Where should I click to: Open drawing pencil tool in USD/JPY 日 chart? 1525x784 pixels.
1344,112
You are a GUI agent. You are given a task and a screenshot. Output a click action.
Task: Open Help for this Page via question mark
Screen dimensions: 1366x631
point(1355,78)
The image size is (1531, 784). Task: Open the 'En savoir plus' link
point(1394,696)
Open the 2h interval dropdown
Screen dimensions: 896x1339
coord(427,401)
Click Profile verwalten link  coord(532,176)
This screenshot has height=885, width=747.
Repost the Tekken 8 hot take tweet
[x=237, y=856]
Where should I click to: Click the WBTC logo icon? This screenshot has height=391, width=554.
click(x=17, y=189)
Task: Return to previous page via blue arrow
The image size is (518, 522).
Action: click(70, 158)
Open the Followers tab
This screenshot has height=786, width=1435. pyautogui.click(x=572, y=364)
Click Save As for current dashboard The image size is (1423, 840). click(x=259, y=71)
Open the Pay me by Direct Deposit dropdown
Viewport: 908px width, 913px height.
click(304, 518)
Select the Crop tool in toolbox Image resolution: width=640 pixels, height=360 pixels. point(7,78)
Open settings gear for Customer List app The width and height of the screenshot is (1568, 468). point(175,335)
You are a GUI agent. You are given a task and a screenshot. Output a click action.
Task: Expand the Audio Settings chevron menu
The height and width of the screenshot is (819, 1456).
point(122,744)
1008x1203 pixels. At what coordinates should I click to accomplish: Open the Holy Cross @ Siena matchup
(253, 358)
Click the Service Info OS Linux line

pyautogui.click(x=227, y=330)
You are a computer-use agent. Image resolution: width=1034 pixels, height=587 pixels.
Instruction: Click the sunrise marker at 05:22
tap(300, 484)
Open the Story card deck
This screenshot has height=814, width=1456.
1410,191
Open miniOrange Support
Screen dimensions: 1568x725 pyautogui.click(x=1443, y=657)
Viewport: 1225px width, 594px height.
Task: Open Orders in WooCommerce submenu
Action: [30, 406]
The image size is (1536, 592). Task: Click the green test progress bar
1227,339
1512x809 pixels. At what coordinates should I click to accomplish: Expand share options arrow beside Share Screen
☆ ☆ ☆ ☆ ☆
### What you are asked to do:
Reproduce verbatim the stretch of lines beginning with the one containing "The image size is (518, 522)." and ending at the close of the entries above.

### Answer below:
The image size is (518, 522).
Action: click(70, 158)
Open the Followers tab
This screenshot has height=786, width=1435. pyautogui.click(x=572, y=364)
Click Save As for current dashboard The image size is (1423, 840). click(x=259, y=71)
Open the Pay me by Direct Deposit dropdown
Viewport: 908px width, 913px height.
click(304, 518)
Select the Crop tool in toolbox Image resolution: width=640 pixels, height=360 pixels. point(7,78)
Open settings gear for Customer List app The width and height of the screenshot is (1568, 468). point(175,335)
You are a GUI agent. You are given a task and a screenshot. Output a click action.
Task: Expand the Audio Settings chevron menu
The height and width of the screenshot is (819, 1456).
point(122,744)
1008x1203 pixels. At what coordinates should I click to accomplish: Open the Holy Cross @ Siena matchup
(253, 358)
Click the Service Info OS Linux line

pyautogui.click(x=227, y=330)
You are a computer-use agent. Image resolution: width=1034 pixels, height=587 pixels.
Instruction: Click the sunrise marker at 05:22
tap(300, 484)
Open the Story card deck
This screenshot has height=814, width=1456.
1410,191
Open miniOrange Support
Screen dimensions: 1568x725 pyautogui.click(x=1443, y=657)
Viewport: 1225px width, 594px height.
Task: Open Orders in WooCommerce submenu
Action: [30, 406]
The image size is (1536, 592). Task: Click the green test progress bar
1227,339
1512x809 pixels. At what coordinates should I click to accomplish: Expand share options arrow beside Share Screen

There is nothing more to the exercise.